George displays the concentration camp jacket he wore in Buchenwald, on which he changed the yellow triangle to red in gratitude to his Soviet liberators in May 1945.
Sydney Jewish Museum Collection M2004/025
“For a long time I didn’t talk about the Holocaust. You feel guilty that you survived and you think, ‘What is the point of being a survivor?’ You’re 18 years old and have no parents, no sister, no aunts and uncles…No one survived. You’re by yourself and don’t know where to go, where to establish yourself again.
I didn’t talk to my children about it. But when people started denying what happened, my wife said to me, ‘If you aren’t going to talk about it, who will?’ So today I tell my story. Talking about it is a good thing: it helps you come to terms with it.

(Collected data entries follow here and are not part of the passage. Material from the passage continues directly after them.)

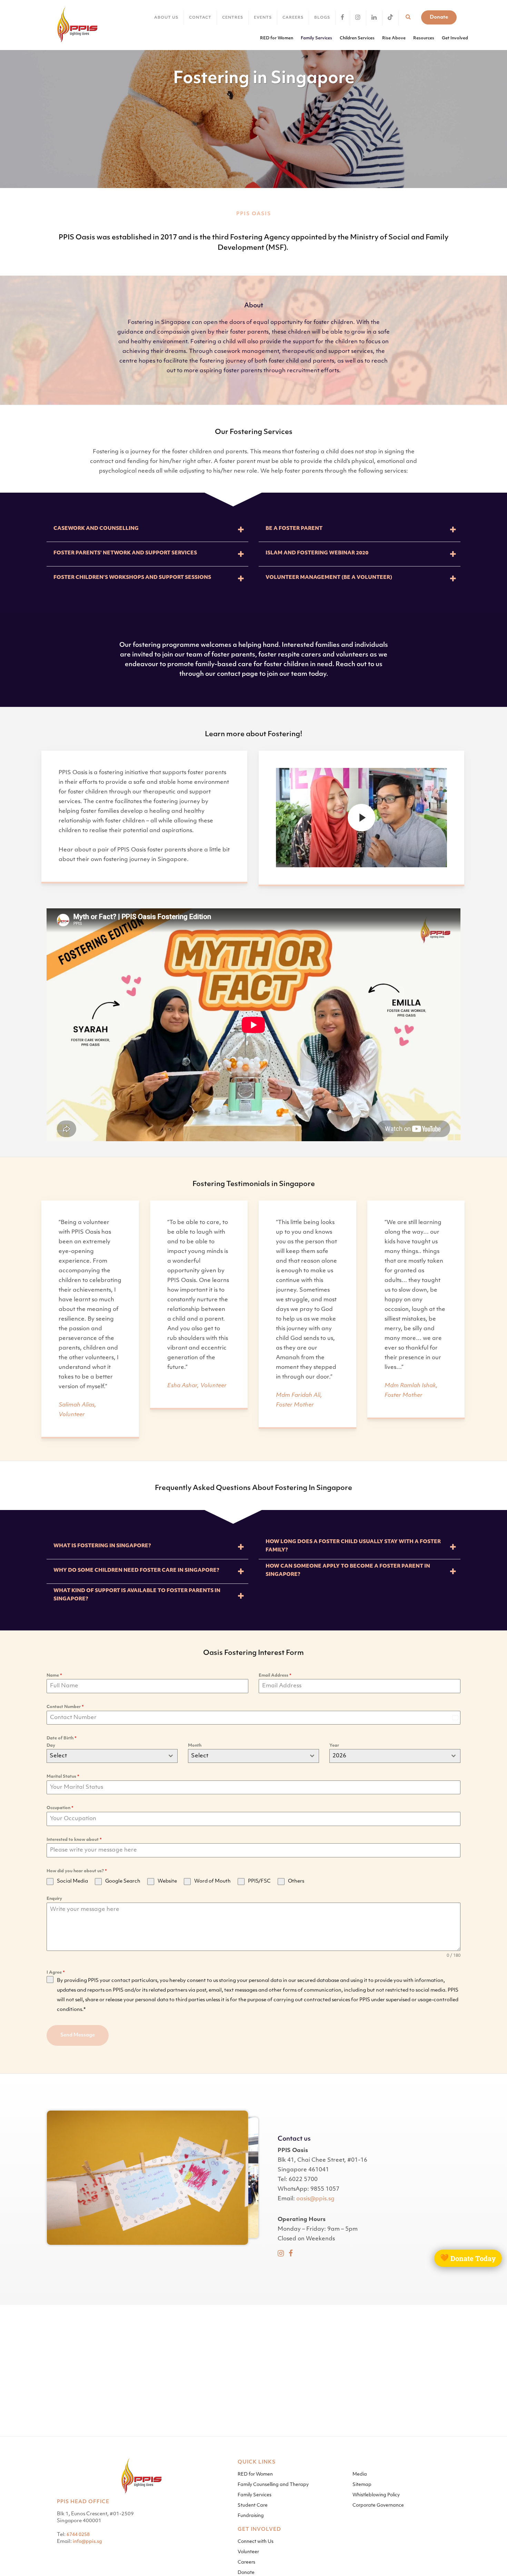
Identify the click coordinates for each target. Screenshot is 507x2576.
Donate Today (468, 2258)
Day (51, 1750)
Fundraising (251, 2516)
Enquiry (54, 1903)
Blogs (322, 18)
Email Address (275, 1680)
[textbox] (105, 1760)
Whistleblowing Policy (376, 2495)
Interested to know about (74, 1844)
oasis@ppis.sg (315, 2203)
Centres (232, 18)
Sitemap (361, 2485)
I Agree (56, 1977)
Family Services (254, 2495)
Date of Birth (62, 1742)
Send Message (77, 2039)
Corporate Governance (378, 2505)
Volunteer (248, 2552)
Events (263, 18)
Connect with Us (256, 2541)
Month (194, 1750)
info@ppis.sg (87, 2541)
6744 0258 (78, 2535)
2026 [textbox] (339, 1760)
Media (359, 2474)
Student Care (253, 2505)
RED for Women (255, 2474)
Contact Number (65, 1711)
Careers (293, 18)
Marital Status (63, 1781)
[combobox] (112, 1760)
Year (334, 1750)
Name (54, 1680)
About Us (166, 18)
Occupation (60, 1812)
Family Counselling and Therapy (273, 2485)
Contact (200, 18)
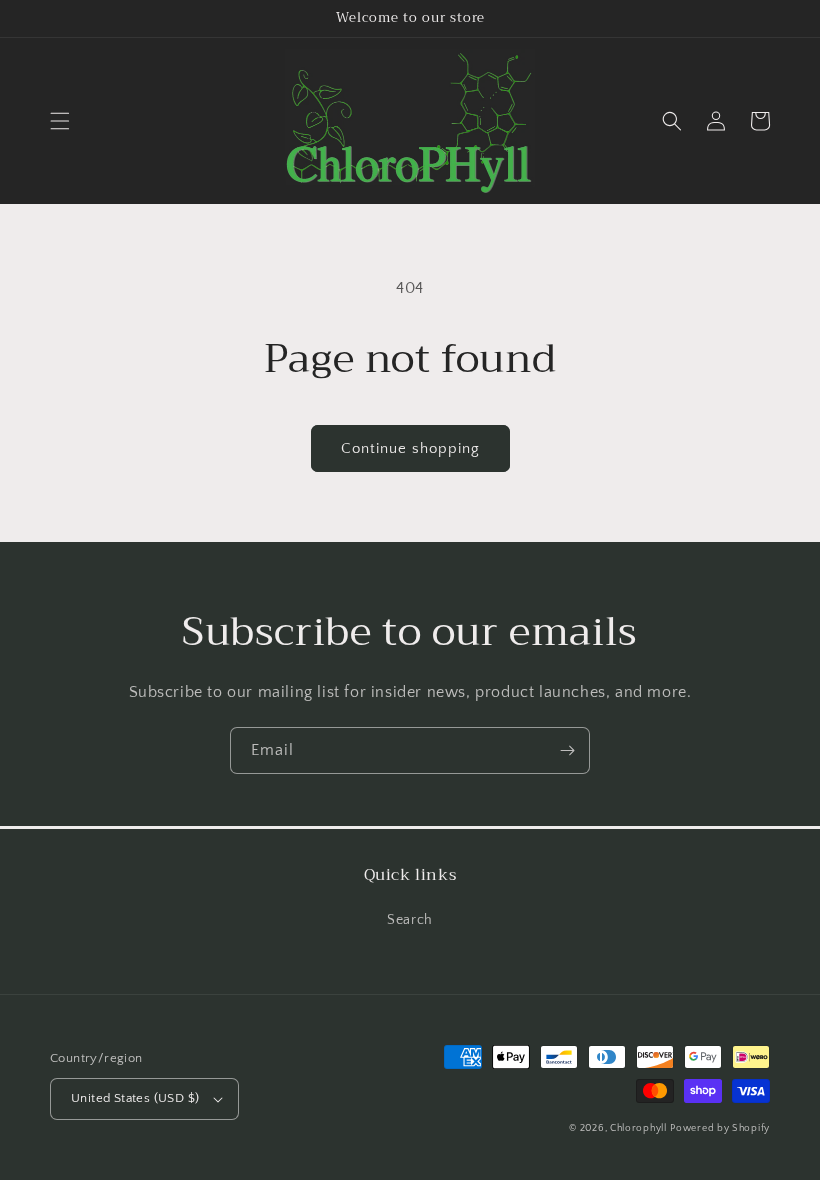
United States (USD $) (135, 1098)
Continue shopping (410, 448)
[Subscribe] (567, 750)
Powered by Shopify (720, 1128)
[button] (60, 121)
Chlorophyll (638, 1128)
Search (410, 920)
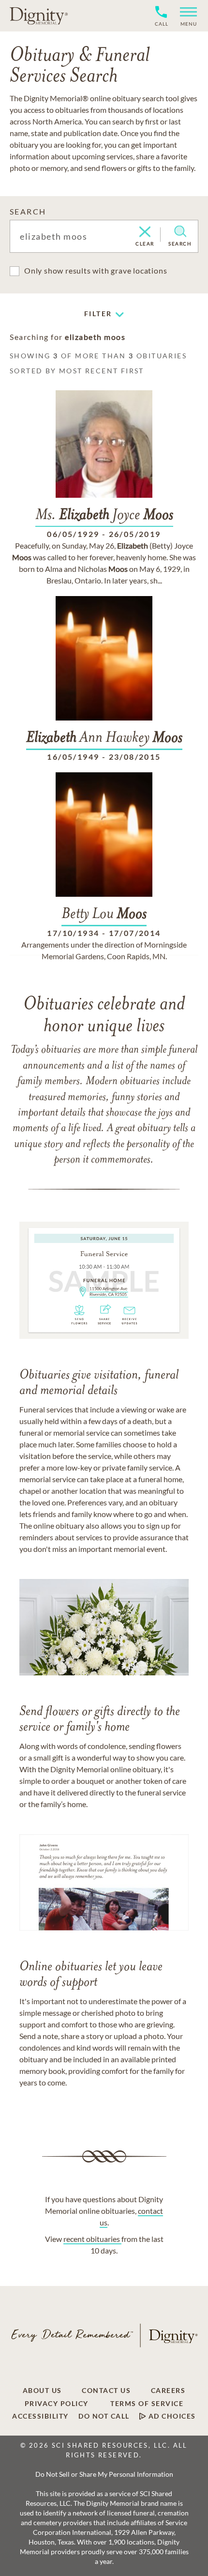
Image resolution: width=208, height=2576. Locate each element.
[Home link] (39, 15)
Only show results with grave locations (95, 270)
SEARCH (28, 211)
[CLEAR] (144, 232)
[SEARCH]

In my story there are two occasions when a Nazi soldier impacted on my survival in some way. The first was when a Nazi guard stopped me from running to my mother and sister – they went directly to their deaths – and the second was when a Nazi guard gave me back to my father. I like to tell these stories because in a situation where most people had no value for human life and no one even thought of a life after the war, there was someone who didn’t want to separate a father and son. When you fight for life every day, you don’t analyze it until later. When you think of what could have happened, you realize that those two soldiers had some element of humanity in them.
My birthday is 23 January 1927 but I regard March 1949 as my true birth day, when I came to Australia and built a normal life.”